In my previous articles I tried to show separate fragments of the Document Generator. As it became clear from the discussions, some of its fragments exist in various implementations and are not interesting to discuss them. Indeed, why discuss separate building blocks when you don’t see the whole building. Therefore, in this article I will try to show the building as a whole, so as not to discuss its individual bricks. I will try to describe my vision of the implementation of the document generator, based on personal experience gained in one of the largest banks in Russia. I went from practice, implemented a generator in MS Word and Excel, this is what came out of this process.
1. The generator should be able to generate documents on the basis of templates. The received documents should be as ready for use as possible, they should contain the minimum number of places that require manual editing after the generation. Templates should be developed and accompanied by the business itself; IT participation should be to ensure that the information required to fill out the templates is available from the databases. In the future it will become clear that we are talking about the values ​​of the fields and answers to questions.

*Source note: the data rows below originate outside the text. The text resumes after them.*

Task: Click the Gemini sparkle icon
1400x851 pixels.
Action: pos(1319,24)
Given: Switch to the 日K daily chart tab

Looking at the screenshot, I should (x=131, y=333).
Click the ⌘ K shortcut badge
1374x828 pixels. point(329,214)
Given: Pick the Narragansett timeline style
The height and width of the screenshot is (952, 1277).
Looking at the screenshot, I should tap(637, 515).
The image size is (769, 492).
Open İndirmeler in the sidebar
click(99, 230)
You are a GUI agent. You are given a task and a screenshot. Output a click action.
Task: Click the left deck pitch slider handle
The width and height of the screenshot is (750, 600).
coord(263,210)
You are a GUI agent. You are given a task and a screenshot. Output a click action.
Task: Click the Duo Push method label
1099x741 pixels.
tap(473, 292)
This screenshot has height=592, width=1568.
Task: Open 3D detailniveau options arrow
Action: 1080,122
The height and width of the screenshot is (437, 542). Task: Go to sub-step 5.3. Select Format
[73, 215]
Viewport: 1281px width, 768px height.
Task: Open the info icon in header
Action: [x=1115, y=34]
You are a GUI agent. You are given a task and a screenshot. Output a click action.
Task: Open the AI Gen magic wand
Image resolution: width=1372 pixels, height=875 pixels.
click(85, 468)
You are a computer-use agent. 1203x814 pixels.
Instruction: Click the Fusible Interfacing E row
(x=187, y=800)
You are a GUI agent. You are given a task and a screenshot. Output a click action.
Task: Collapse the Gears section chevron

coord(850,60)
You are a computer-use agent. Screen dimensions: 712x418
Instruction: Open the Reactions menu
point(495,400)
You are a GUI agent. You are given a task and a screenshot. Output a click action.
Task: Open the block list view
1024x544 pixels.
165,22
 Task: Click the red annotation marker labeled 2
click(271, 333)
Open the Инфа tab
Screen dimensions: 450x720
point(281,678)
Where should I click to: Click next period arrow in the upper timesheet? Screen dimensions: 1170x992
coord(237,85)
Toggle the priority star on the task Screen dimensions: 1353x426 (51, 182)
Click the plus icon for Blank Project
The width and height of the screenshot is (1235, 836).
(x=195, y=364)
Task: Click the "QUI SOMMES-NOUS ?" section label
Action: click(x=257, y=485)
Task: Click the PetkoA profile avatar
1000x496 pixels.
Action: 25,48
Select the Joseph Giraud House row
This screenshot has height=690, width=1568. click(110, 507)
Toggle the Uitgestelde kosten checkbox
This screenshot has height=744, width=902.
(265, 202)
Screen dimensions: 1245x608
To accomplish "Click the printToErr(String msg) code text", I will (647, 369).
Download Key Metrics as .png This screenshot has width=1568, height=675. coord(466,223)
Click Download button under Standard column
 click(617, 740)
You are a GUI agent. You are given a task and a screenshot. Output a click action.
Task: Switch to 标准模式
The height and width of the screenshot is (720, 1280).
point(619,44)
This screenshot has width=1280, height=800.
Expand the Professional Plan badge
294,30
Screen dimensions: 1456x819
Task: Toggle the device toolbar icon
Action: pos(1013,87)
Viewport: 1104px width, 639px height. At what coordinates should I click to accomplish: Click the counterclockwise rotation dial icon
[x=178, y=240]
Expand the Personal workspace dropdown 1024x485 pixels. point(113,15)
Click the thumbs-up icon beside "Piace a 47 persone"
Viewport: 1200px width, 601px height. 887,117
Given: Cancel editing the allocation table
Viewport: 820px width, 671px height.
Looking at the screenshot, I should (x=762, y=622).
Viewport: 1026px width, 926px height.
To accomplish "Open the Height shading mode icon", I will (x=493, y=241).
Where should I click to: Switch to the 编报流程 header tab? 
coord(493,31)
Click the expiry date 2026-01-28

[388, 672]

2. The generator should, on the basis of templates, automatically build a UI form to ensure manual input of information that is absent in the database. Thus, by manually entering the value of such a field, it will be substituted in different places of the document (com), correctly associated with other words, having the correct case, etc. Values ​​entered manually must be stored in the database and, if necessary, copied to the main database, ensuring the principle of one input. Some of the fields should be simply shown on the form without editing, only for visual inspection.
')
Some of the fields should be hidden: - these are calculated fields and fields that are filled with dashes at a certain stage of preparation of a document \ contract. The field values ​​with dashes are determined later in the process of agreeing conditions, for example, a contract. Fields are located on a UI form in a specific order on certain tabs and have the appropriate element type (control) and input mask. When issuing the Generation command, the field values ​​are verified and in case of inconsistencies the user receives an error or warning message.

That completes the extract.